Title: Marker imputation in barley association studies

Author
item Jannink, Jean-Luc
item IWATA, HIROYOSHI - NARC, JAPAN
item BHAT, PRASANNA - UNIV. OF CA, RIVERSIDE
item Chao, Shiaoman
item WENZL, PETER - TRITICARTE, P/L
item MUEHLBAUER, GARY - UNIV. OF MN, ST. PAUL

Submitted to: The Plant Genome
Publication Type: Peer Reviewed Journal
Publication Acceptance Date: 2/13/2009
Publication Date: 3/1/2009
Citation: Jannink, J., Iwata, H., Bhat, P.R., Chao, S., Wenzl, P., Muehlbauer, G.J. 2009. Marker imputation in barley association studies. The Plant Genome. 2:11-22.

Interpretive Summary: Association mapping requires higher marker density than linkage mapping, potentially leading to more missing marker data and to higher genotyping costs. In human genetics, statistical methods have been developed to alleviate these problems by inferring (imputing) missing marker scores and the scores of markers that were typed in a permanent reference panel but not in ongoing experimental data. This manuscript presents evidence that these methods designed for human data also can be effective for barley association mapping studies. Our reference panel contained 98 lines, 2517 single nucleotide polymorphism (SNP) markers, and 716 Diversity Arrays Technology (DArT) markers. Averaged over markers, masked scores were correctly imputed 96.9% of the time. About 20% of the markers were chosen as tag markers for a reference panel. Despite this low number of tags, non-tag markers were accurately imputed in simulated experimental datasets. When the DArT markers were used as tags, the SNP markers were also accurately imputed, suggesting that the imputation method can be used to convert association information from one marker system (e.g., DArT) to that of another marker system (e.g., SNP). We believe marker imputation methods will have an important future in association studies in reducing genotyping burdens, as a component of marker tagging methods, and in reducing analysis problems due to missing marker data.

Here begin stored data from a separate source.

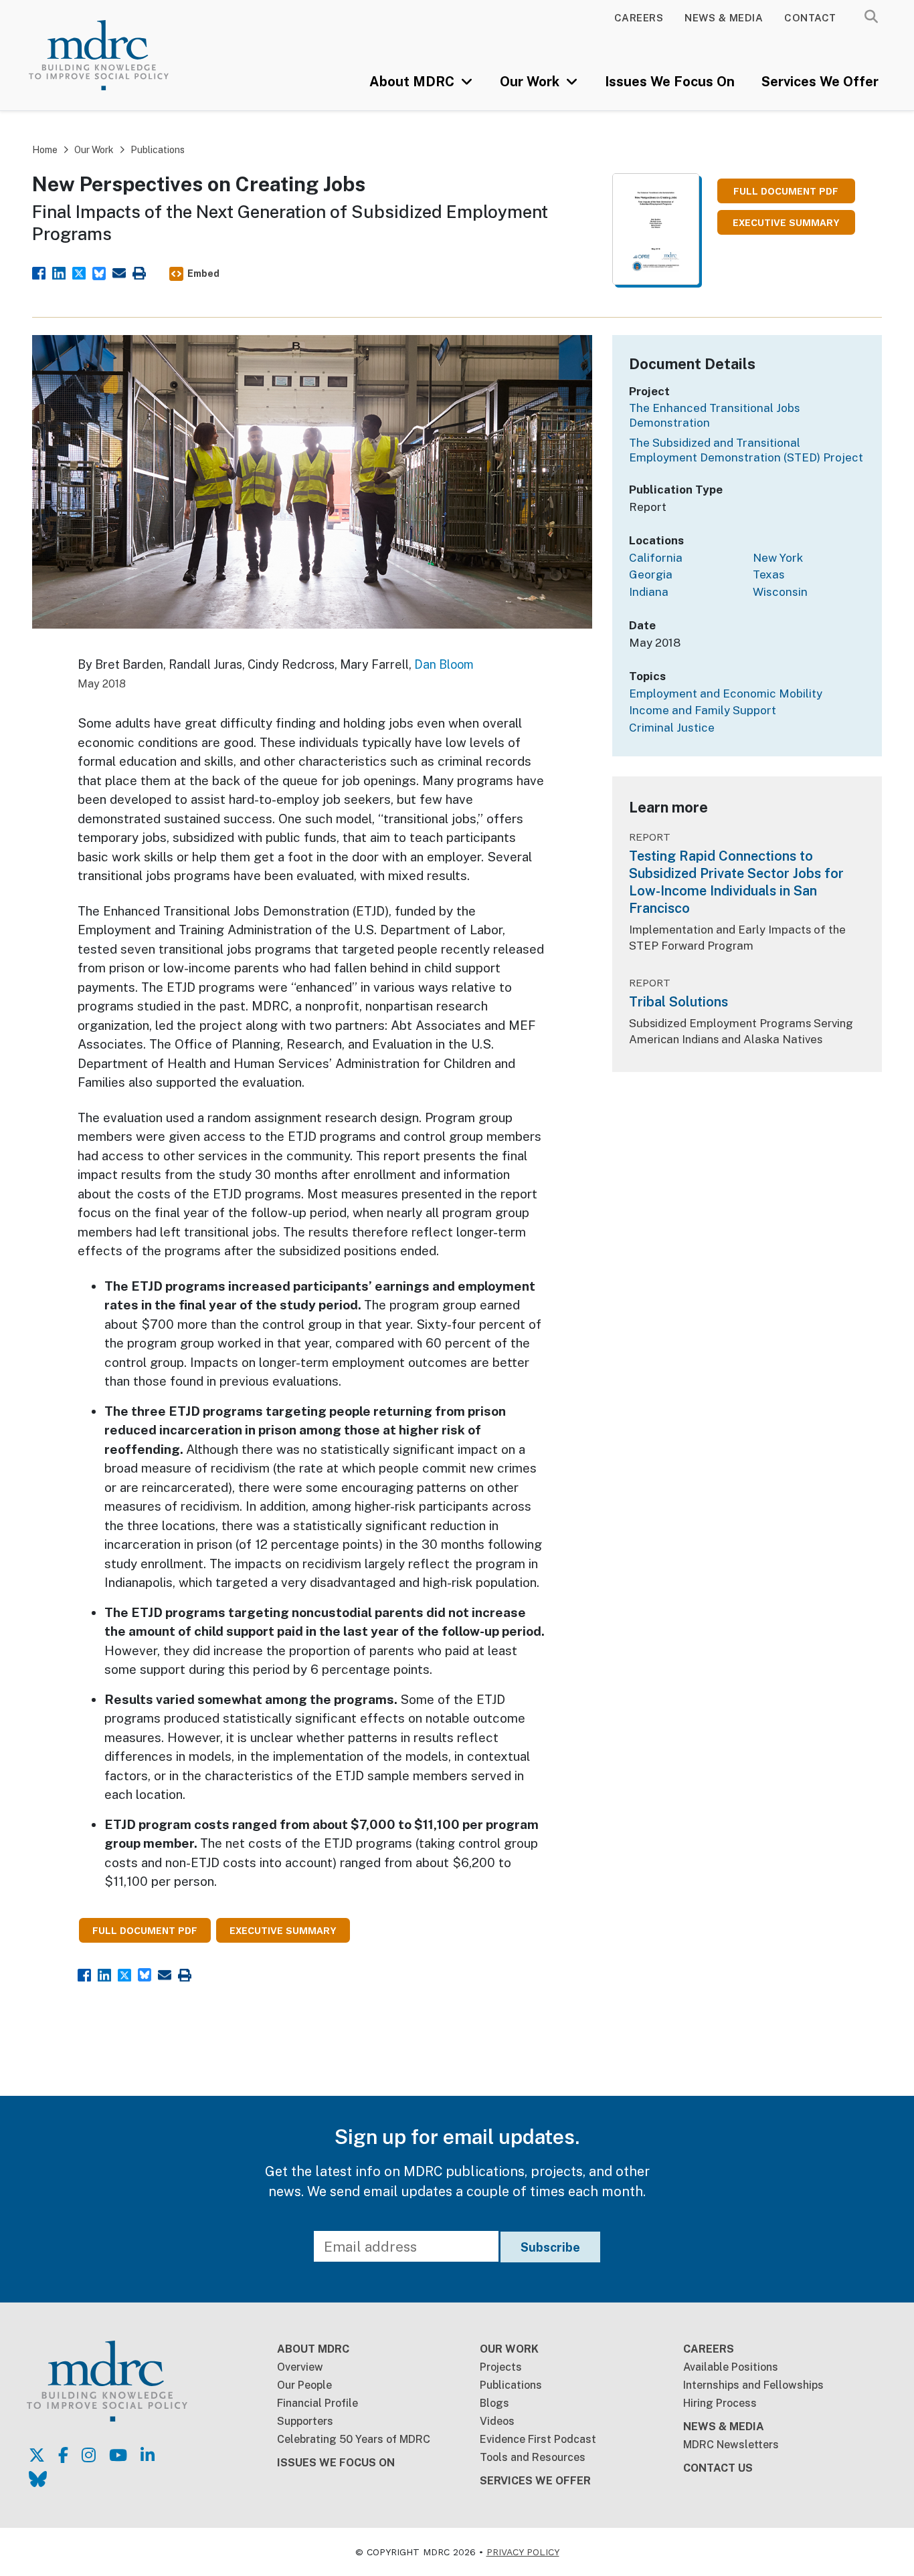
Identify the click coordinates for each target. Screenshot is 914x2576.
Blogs (494, 2403)
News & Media (723, 17)
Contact (810, 17)
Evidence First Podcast (538, 2439)
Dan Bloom (444, 664)
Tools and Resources (532, 2457)
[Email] (119, 271)
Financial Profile (317, 2403)
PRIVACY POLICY (522, 2552)
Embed (203, 273)
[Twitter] (79, 271)
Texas (769, 574)
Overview (300, 2367)
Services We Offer (820, 82)
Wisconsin (780, 592)
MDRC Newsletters (731, 2444)
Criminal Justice (672, 727)
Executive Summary (786, 223)
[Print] (139, 271)
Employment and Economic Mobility (725, 693)
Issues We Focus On (670, 82)
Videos (497, 2421)
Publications (157, 149)
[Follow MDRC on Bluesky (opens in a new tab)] (38, 2479)
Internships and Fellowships (753, 2385)
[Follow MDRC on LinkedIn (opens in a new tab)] (148, 2455)
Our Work (531, 82)
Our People (304, 2385)
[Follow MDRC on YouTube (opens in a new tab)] (118, 2455)
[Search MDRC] (871, 16)
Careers (639, 17)
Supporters (305, 2421)
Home (45, 149)
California (655, 557)
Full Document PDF (785, 191)
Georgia (650, 574)
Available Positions (730, 2367)
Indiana (648, 592)
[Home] (116, 55)
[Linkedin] (59, 271)
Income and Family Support (702, 710)
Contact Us (718, 2468)
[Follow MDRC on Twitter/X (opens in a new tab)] (37, 2455)
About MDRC (413, 82)
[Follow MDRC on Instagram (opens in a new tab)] (89, 2455)
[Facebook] (38, 271)
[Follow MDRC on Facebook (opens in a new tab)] (63, 2455)
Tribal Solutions (678, 1002)
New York (778, 557)
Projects (501, 2367)
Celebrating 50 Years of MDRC (353, 2439)
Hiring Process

Technical Abstract: Association mapping requires higher marker density than linkage mapping, potentially leading to more missing marker data and to higher genotyping costs. In human genetics, methods exist to impute missing marker data and whole markers that were typed in a reference panel but not in the experimental dataset. Our objectives were to determine if an imputation method developed for human data (fastPHASE) could effectively impute missing data and completely missing markers in a barley association mapping reference panel. The reference panel contained 98 lines, 2517 single nucleotide polymorphism (SNP) markers, and 716 Diversity Arrays Technology (DArT) markers. Averaged over markers, fastPHASE imputed masked scores correctly 96.9% of the time. Out of all markers, 610 and 273, respectively, were chosen as tag markers in two- and six-row barley subpopulations. Despite this low number of tags, fastPHASE imputation accuracy was such that for about 80% of non-tag markers, the prediction r2 between imputed and true marker scores was 0.8 or higher. When the DArT markers were used as tags, the SNP markers were imputed with similarly high prediction r2, suggesting that the imputation method can be used to convert association information from one marker system (e.g., DArT) to that of another marker system (e.g., SNP). We believe marker imputation methods will have an important future in association studies in reducing genotyping burdens, as a component of marker tagging methods, and in reducing analysis problems due to missing marker data.